Che cos’è un sé?” chiese l’albero
che per tutto il tempo condivideva
il sostentamento da e verso
una profonda comunità
di radici.
“Che cos’è un individuo?” chiese il tronco,
felicemente decomponendosi
in cibo
per nutrire gli altri.
“Che cos’è l’identità?” chiesero le foglie,
un tempo parte della grande
nobile quercia,
ora contente
di svolazzare giù e cibare
il suolo della foresta.
“Che cos’è la separazione?” chiese l’ecosistema.
“Nessuna parte di noi nemmeno esiste
l’una senza l’altra”,
“Cos’è l’ambizione?” chiese il fiore,
“Se non aprirmi completamente
alla luce
e servire il rigoglìo
del Tutto?”
Chelan Harkin, poetessa

“Siamo interconnessi al suolo, alle rocce, all’acqua, all’aria, alle piante e agli animali e questo si traduce in una porosità e permeabilità dei confini tra il nostro corpo e il nostro ambiente (…). Quando si parla ad esempio di piante, nella cultura hawaiana si usa il termine poe, tradotto dal dizionario della lingua hawaiana come popolo, gente; si parla di “persone taro” e di “persone banane”, riconoscendo alle piante una soggettività collettiva, indicate come popolo sempre al plurale. (…). Le Hawaii sono uno dei tanti casi in cui il concetto di umanità e persona viene attribuito al mondo animale, vegetale e minerale. (…)
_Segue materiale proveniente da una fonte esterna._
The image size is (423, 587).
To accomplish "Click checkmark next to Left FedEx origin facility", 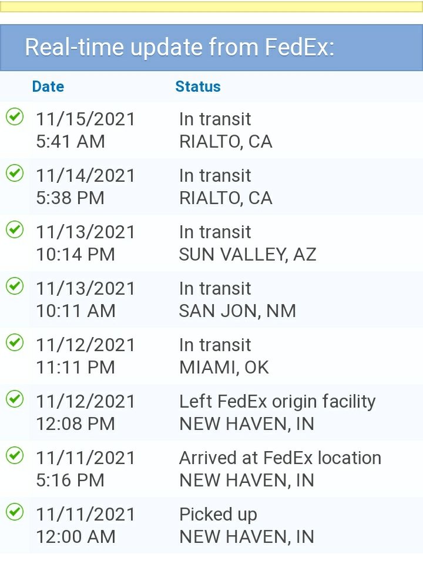I will click(15, 399).
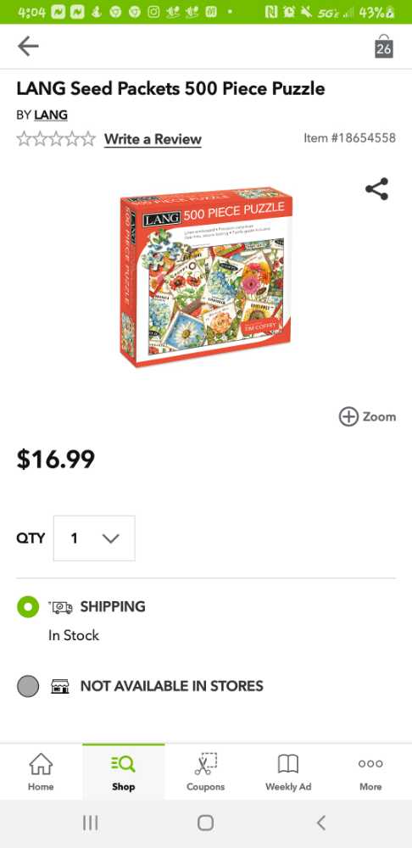Share this puzzle via share icon
This screenshot has height=848, width=412.
[377, 189]
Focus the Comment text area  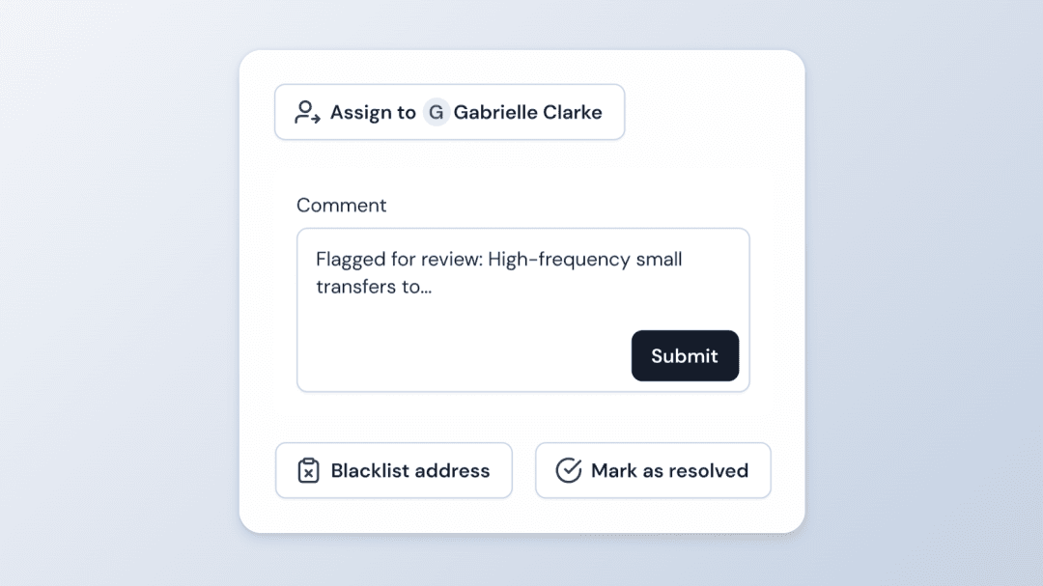coord(522,310)
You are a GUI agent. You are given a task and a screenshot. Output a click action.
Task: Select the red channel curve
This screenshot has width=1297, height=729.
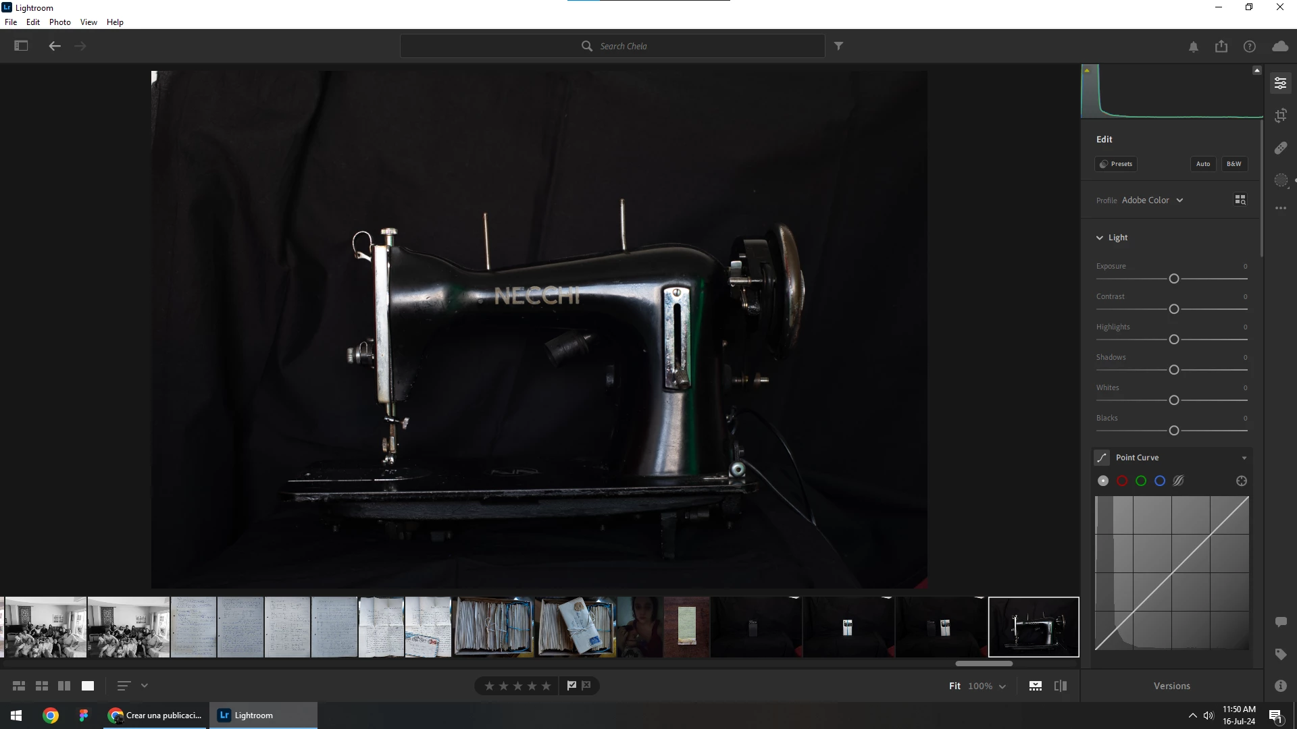pyautogui.click(x=1122, y=481)
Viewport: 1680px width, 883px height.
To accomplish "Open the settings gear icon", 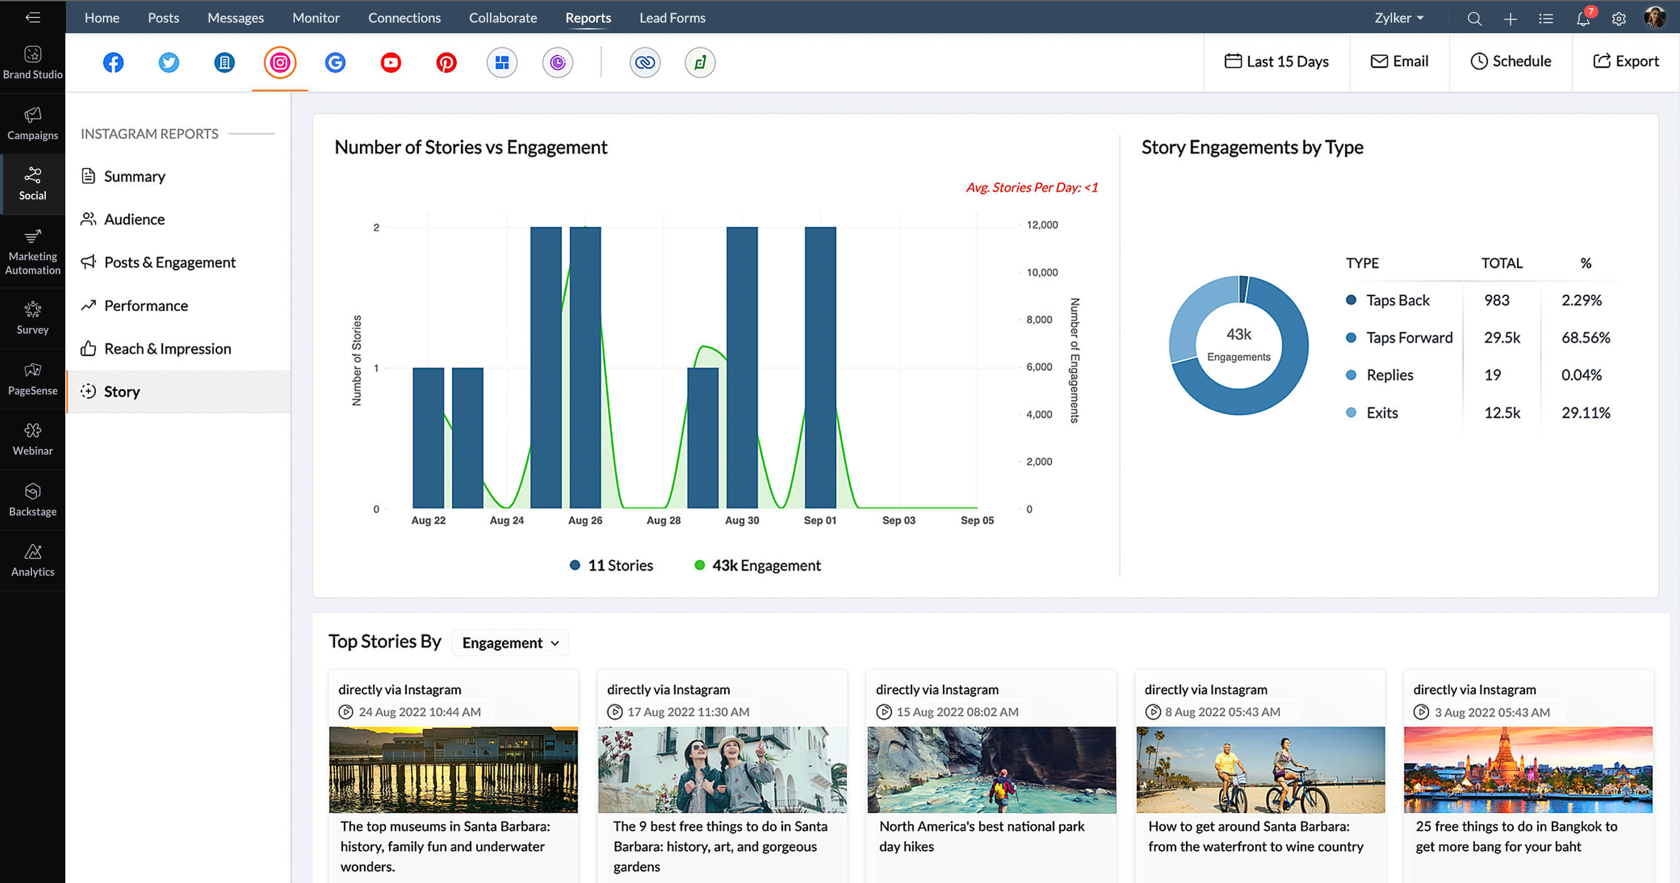I will click(x=1619, y=18).
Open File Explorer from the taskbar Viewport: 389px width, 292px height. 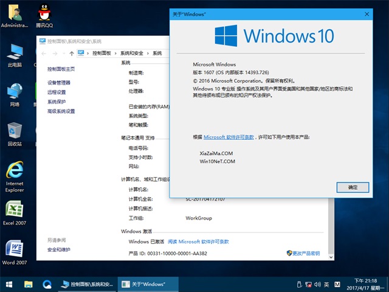click(28, 284)
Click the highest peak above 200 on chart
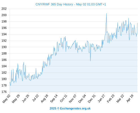 tap(106, 14)
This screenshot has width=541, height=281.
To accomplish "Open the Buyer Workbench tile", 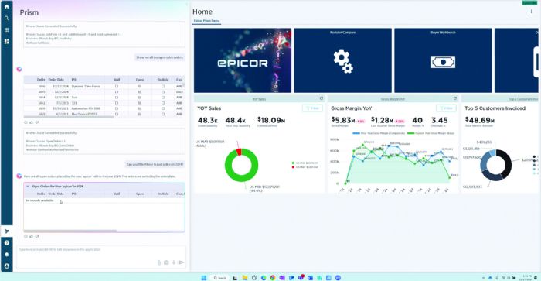I will coord(443,60).
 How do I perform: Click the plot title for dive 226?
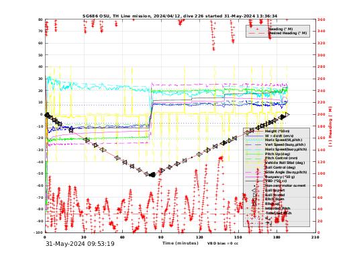[180, 16]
Il pensiero Kanaka Maoli, come quello amazzonico, propone di riconoscere la categoria di persona e di conseguenza di umanità a ogni essere che occupa la posizione di oggetto cosmologico, in questo modo ogni organismo è visto come appartenente a un luogo, coinvolto in una rete di relazioni con un proprio punto di vista”.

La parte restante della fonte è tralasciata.